══ Task material

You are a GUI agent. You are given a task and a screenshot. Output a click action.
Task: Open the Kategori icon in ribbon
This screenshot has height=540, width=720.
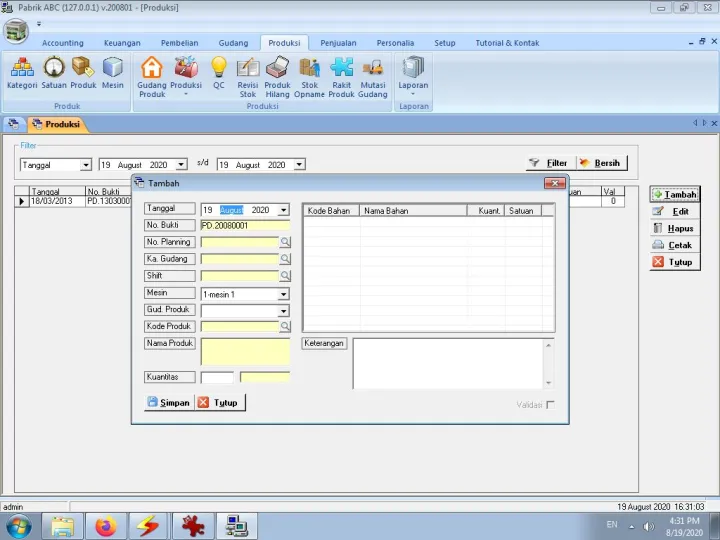21,72
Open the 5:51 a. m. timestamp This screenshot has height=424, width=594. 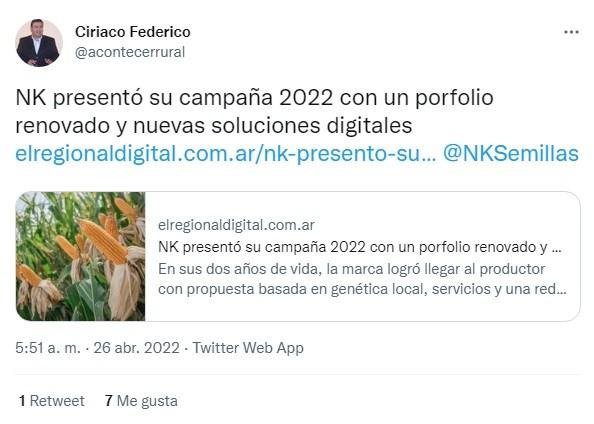coord(48,348)
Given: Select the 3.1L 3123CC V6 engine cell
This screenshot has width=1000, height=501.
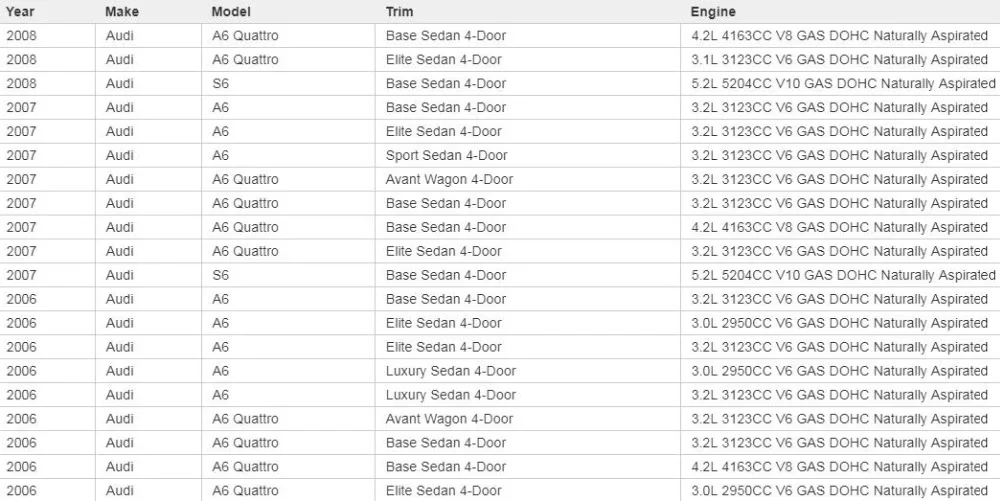Looking at the screenshot, I should click(x=839, y=60).
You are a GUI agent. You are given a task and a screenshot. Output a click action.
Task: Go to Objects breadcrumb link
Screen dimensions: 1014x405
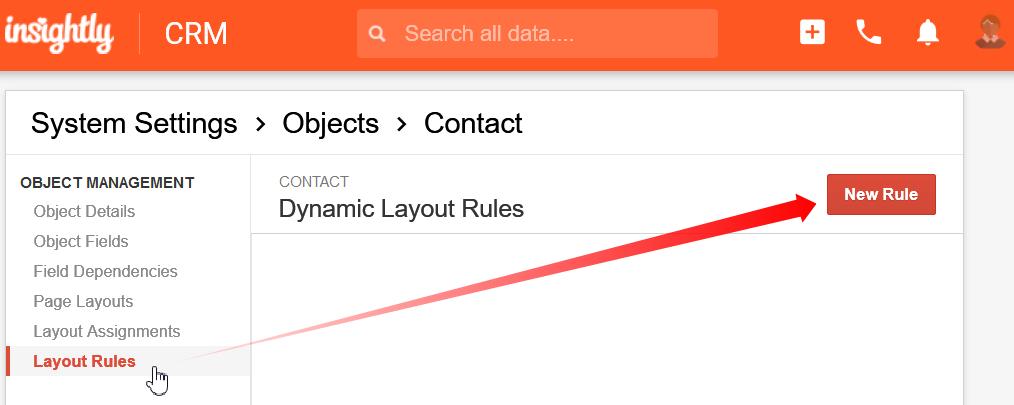point(330,123)
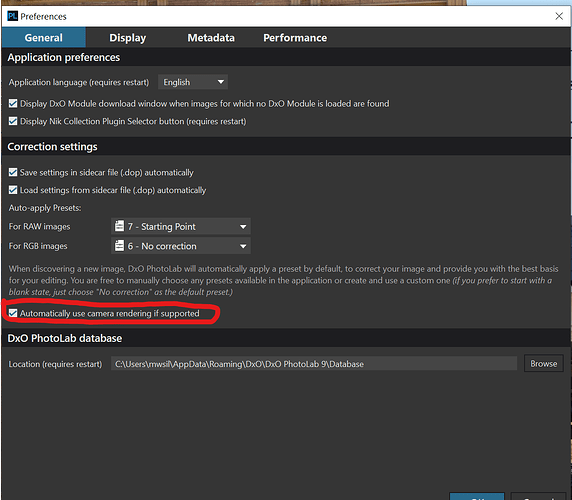
Task: Expand the For RGB images preset dropdown
Action: click(x=181, y=246)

════

**Aim:** Put the records from the line with "Given: Select the 3.1L 3123CC V6 engine cell" up to and including the line with "Looking at the" into a JSON list of strings, one string per line, with blank lines dropped. Leave the pictures out of the answer.

**Answer to the task:**
[
  "Given: Select the 3.1L 3123CC V6 engine cell",
  "This screenshot has width=1000, height=501.",
  "Looking at the screenshot, I should click(x=839, y=60)."
]